Raka pulang dari musholla dengan dua bungkus bakso di tangannya.
"Assalamuallaikum"
Tidak ada sahutan.
"Tari!" Raka menengok ke dalam kamar Tari yang pintunya terbuka, tapi Tari tidak ada di sana.
Raka menuju dapur, meletakan dua bungkus bakso dalam dua buah mangkok. Lalu ia masukan ke bawah tudung saji.
"Tari!" Raka membuka pintu kamarnya sendiri.
Dilihatnya Tari tertidur dengan memakai sarungnya.
Kipas angin dari ruang tengah di bawanya masuk ke dalam kamar Raka.
Raka melepas peci, baju koko dan sarungnya dan hanya menyisakan kaos oblong putih dan celana putih, baru ia membangunkan Tari.
"Tari!" Raka menarik-narik sarung yang menutupi tubuh Tari.
"Ehmmm kok baru pulang?"
"Aku ada urusan di rumah Pak RT dulu"
"Urusan sama Pak RT atau sama Eli anaknya?"

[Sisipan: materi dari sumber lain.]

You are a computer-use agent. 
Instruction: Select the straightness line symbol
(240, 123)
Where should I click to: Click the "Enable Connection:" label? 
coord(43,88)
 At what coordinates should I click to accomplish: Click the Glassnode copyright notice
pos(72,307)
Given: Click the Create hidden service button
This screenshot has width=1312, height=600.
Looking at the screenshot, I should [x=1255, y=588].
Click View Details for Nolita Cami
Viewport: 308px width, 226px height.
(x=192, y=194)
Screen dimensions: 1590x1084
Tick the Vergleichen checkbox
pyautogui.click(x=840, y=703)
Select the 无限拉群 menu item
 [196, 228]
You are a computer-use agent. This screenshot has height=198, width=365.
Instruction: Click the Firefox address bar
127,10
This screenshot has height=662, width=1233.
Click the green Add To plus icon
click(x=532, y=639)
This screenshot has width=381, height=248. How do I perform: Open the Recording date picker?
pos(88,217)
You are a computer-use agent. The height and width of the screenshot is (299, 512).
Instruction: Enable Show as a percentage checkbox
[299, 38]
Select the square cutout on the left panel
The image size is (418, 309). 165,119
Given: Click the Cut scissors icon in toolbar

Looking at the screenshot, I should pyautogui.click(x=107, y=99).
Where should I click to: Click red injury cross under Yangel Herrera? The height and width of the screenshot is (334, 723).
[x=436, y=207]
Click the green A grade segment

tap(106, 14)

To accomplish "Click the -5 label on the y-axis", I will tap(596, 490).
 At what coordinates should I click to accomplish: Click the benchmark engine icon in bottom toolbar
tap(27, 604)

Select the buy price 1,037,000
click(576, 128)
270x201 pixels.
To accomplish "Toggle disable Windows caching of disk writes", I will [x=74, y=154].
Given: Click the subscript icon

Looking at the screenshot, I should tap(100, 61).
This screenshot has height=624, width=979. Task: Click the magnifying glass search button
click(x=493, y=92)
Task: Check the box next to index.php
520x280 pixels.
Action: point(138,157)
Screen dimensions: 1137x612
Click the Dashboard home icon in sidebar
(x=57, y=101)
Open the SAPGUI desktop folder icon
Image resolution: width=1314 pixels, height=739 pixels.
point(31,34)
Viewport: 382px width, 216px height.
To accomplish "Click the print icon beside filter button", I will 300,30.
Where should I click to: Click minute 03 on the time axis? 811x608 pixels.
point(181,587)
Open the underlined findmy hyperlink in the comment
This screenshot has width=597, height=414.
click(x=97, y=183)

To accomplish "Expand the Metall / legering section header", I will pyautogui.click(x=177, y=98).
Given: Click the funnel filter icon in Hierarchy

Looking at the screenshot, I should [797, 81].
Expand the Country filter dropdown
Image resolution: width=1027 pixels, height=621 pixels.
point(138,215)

"Sama Pak RT, minta surat pengantar untuk mengurus kartu keluarga baru, juga KTP untuk kamu, ayo bangun kita makan dulu"
"Aa sudah masak?"
"Aku beli bakso"
"Ehmmm" Tari menggeliatkan tubuhnya.
"Kamu sudah sholat isya belum?"
"Sudah" Tari bangun dari berbaringnya. Dikucek matanya perlahan.
"Ayo!"
"Gendong"
"Apa!?"
"Aku malas jalan, gendong Aa!" Pintanya dengan nada manja.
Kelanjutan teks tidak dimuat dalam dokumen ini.